Te maken opdrachten >>
[A] Beantwoord bij het fragment over wiskundeonderwijs aan kleuters de volgende vragen:
(i) Welk voorbeeld staat bij het principe "Handelend-actie-doen"?
(ii) Welke vier woorden worden als wiskundetaal opgesomd?
(iii) Waarvoor staat stem?
[B] Hervat het fragment over wiskundeonderwijs aan kleuters na de laatste zin.

Gekozen fragment >>
1) Geïntrigeerde aanpak
Geïntrigeerde aanpak doorheen de dag (geen los ‘vak).
2) Realiteitsgebonden
Kind in contact met de werkelijkheid.
Wiskunde = overal.
Les maken? Hoe kan je wiskunde realistisch gebruiken.
3) Handelend-actie-doen
Wiskunde leren door te doen.
vb. laat ze vissen tellen door visjes te maken.
4) Wiskundetaal
Meer, minder, voller, leger
Je zal de wiskundetaal veel zelf moeten gebruiken om deze aan te
leren aan de kleuters.
5) Probleemoplossend, ontdekkend en onderzoekend leren
‘Moeilijkere’ problemen leren oplossen.
bv. cadeautje inpakken? Hoeveel inpakpapier hebben we nodig?
Hoe komen we dit te weten?
6) Speels
Verhoog het welbevinden en maak er een spel van.
Zorg dat het geen les.
7) In allerlei aanbod
ijsbergdidactiek voor kleuters
- het niveau van wiskundige WO:
kleuters gaan aan de slag met herkenbare, realistische materialen
om getallen te leren kennen.
- Het niveau van structuurmodellen
Kleuters hebben genoeg ervaring met de werkelijkheid en kunnen
nu aan de slag met abstract materiaal.
, - het niveau van schematische denkmodellen:
Er worden nu getallen als symbool gebruikt om de werkelijkheid
weer te geven.
stem
wiskunde in het basisonderwijs is te kaderen binnen het bredere concept
van stem, dit concept wordt gestimuleerd door de Vlaamse overheid. Stem
staat voor: Science, Technology, Engineering en Mathematics. Dit toont
ook aan dat wiskunde geen geïsoleerd leerdomein is. Via stem-onderwijs
wilt men iedereen stem geletterdheid bijbrengen.

Getoonde gegevens >>
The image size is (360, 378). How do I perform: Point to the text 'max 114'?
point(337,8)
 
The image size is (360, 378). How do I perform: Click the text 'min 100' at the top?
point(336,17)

Antwoorden per opdracht >>
[A]
(i) Laat ze vissen tellen door visjes te maken.
(ii) Meer, minder, voller en leger.
(iii) Science, Technology, Engineering en Mathematics.

[B]
Belangrijke principes van stem:
Probleemoplossend leren via het toepassen van STEM-concepten en
– praktijken
vaardig en creatief onderzoeken en ontwerpen
denken en redeneren
modelleren en abstraheren zijn bij deze enkele uitgangspunten die
herkenbaar en makkelijk te vatten zijn
Hoofdstuk 2: Classificeren
Verduidelijken van het begrip
Ordenen
= Orde scheppen in bepaalde zaken.
= Met andere woorden orde brengen in een verzameling.
Verzameling
= Vertrekpunt waaruit ordenen kan starten.
= Een bij elkaar gebracht geheel.
= Bv. een rommelige bak met potloden, pennen, stiften, … of de
inhoud van een jaszak van een kleuter is ook een verzameling.
Allemaal losse dingen die samen een geheel vormen.
Klasse
= (Nieuwe) verzameling van dingen met een gemeenschappelijk
kenmerk/eigenschap/criterium.
= Binnen een verzameling orde gaan brengen door te richten op
gelijkenissen tussen de elementen.
Sorteren
= Klasse ontstaat door het gaan sorteren.
= Samenbrengen/groeperen van voorwerpen uit een verzameling op
basis van één gemeenschappelijk (vast) kenmerk.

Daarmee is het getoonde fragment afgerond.